Teradata Package for R Function Reference | 17.00 - NTree - Teradata Package for R - Look here for syntax, methods and examples for the functions included in the Teradata Package for R.

NTree

Description

The NTree function is a hierarchical analysis function that can build and traverse tree structures on all worker machines. The function reads the data only once from the disk and creates the trees in memory.

Usage

  td_ntree_mle (
      data = NULL,
      data.partition.column = "1",
      data.order.column = NULL,
      root.node = NULL,
      node.id = NULL,
      parent.id = NULL,
      allow.cycles = FALSE,
      starts.with = NULL,
      mode = NULL,
      output = NULL,
      max.distance = 5,
      logging = FALSE,
      result = NULL,
      data.sequence.column = NULL
  )

Arguments

`data`	Required Argument.

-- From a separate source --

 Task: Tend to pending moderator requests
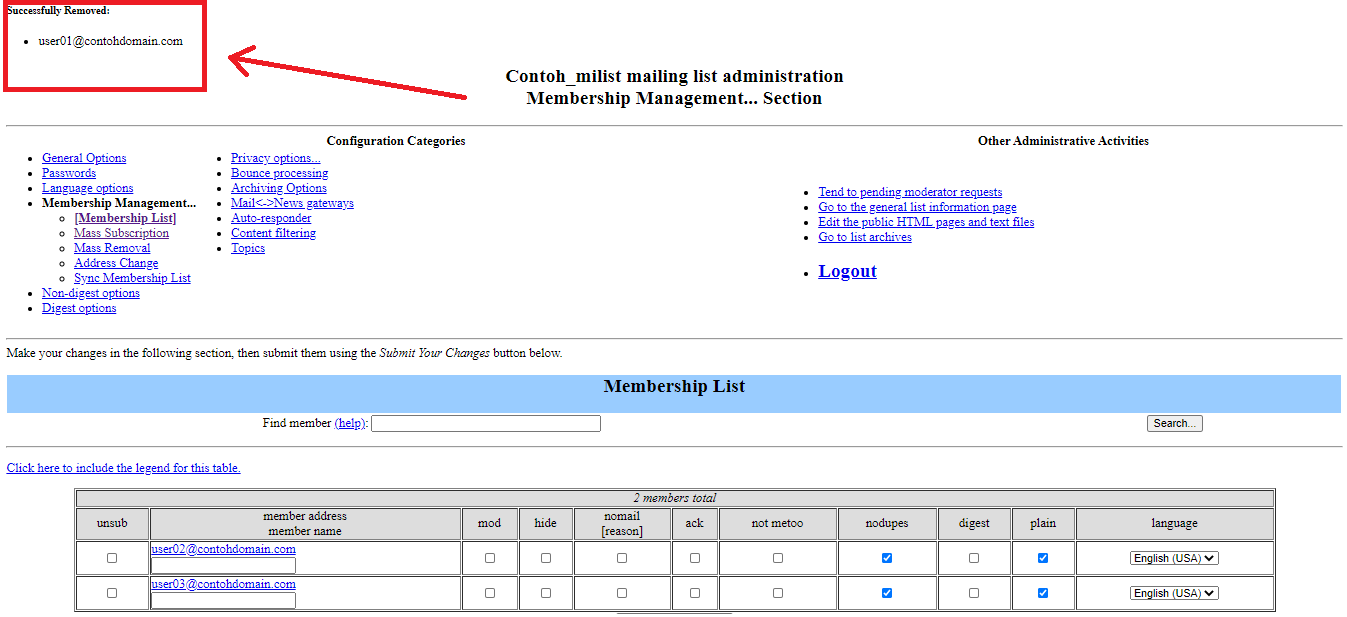click(x=910, y=191)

Specifies the input tbl_teradata containing the input data.
`data.partition.column`	Optional Argument. Specifies Partition By columns for "data". Values to this argument can be provided as a vector, if multiple columns are used for partition. Default Value: "1" Types: character OR vector of Strings (character)
`data.order.column`	Optional Argument. Specifies Order By columns for "data". Values to this argument can be provided as a vector, if multiple columns are used for ordering. Types: character OR vector of Strings (character)
`root.node`	Required Argument. Specifies the logical SQL expression that defines the root nodes of the trees (for example, parent.id IS NULL). Types: character
`node.id`	Required Argument. Specifies the SQL expression whose value uniquely identifies a node in the input tbl_teradata. Note: A node can appear multiple times in the data set, with different parents. Types: character
`parent.id`	Required Argument. Specifies the SQL expression whose value identifies the parent node. Types: character
`allow.cycles`	Optional Argument. Specifies whether trees can contain cycles. If not, a cycle in the data set causes the function to throw an exception. Default Value: FALSE Types: logical
`starts.with`	Required Argument. Specifies the node from which to start tree traversal. Permitted Values: ROOT, LEAF, or a SQL expression that identifies a node. Types: character
`mode`	Required Argument. Specifies the direction of tree traversal from the start node, either up to the root node or down to the leaf nodes. Permitted Values: UP, DOWN Types: character
`output`	Required Argument. Specifies when to output a tuple, either at every node along the traversal path ("all") or only at the end of the traversal path ("end"). Default Value: END Permitted Values: END, ALL Types: character
`max.distance`	Optional Argument. Specifies the maximum tree depth. Default Value: 5 Types: integer
`logging`	Optional Argument. Specifies whether the function prints log messages. Default Value: FALSE Types: logical
`result`	Required Argument. Specifies aggregate operations to perform during tree traversal. The function reports the result of each aggregate operation in the output tbl_teradata. The syntax of aggregate is: operation (expression) [ ALIAS alias ], where operation is either PATH, SUM, LEVEL, MAX, MIN, IS_CYCLE, AVG, or PROPAGATE. expression is a SQL expression. If operation is LEVEL or IS_CYCLE, then expression must be *. alias is the name of the output tbl_teradata column that contains the result of the operation. The default value is the string "operation(expression)" without the quotation marks. For example, PATH(node_name). Note: The function ignores alias if it is the same as an input tbl_teradata column name. For the path from the "starts.with" node to the last traversed node, the operations do the following: PATH: Outputs the value of expression for each node, separating values with "->". SUM: Computes the value of expression for each node and outputs the sum of these values. LEVEL: Outputs the number of hops. MAX: Computes the value of expression for each node and outputs the highest of these values. MIN: Computes the value of expression for each node and outputs the lowest of these values. IS_CYCLE: Outputs the cycle (if any). AVG: Computes the value of expression for each node and outputs the average of these values. PROPAGATE: Evaluates expression with the value of the "starts.with" node and propagates the result to every node. Types: character
`data.sequence.column`	Optional Argument. Specifies the vector of column(s) that uniquely identifies each row of the input argument "data". The argument is used to ensure deterministic results for functions which produce results that vary from run to run. Types: character OR vector of Strings (character)

Value

Function returns an object of class "td_ntree_mle" which is a named list containing object of class "tbl_teradata".
Named list member can be referenced directly with the "$" operator using the name: result.

Examples

  
    # Get the current context/connection.
    con <- td_get_context()$connection
    
    # Load example data
    loadExampleData("ntree_example", "employee_table", "emp_table_by_dept")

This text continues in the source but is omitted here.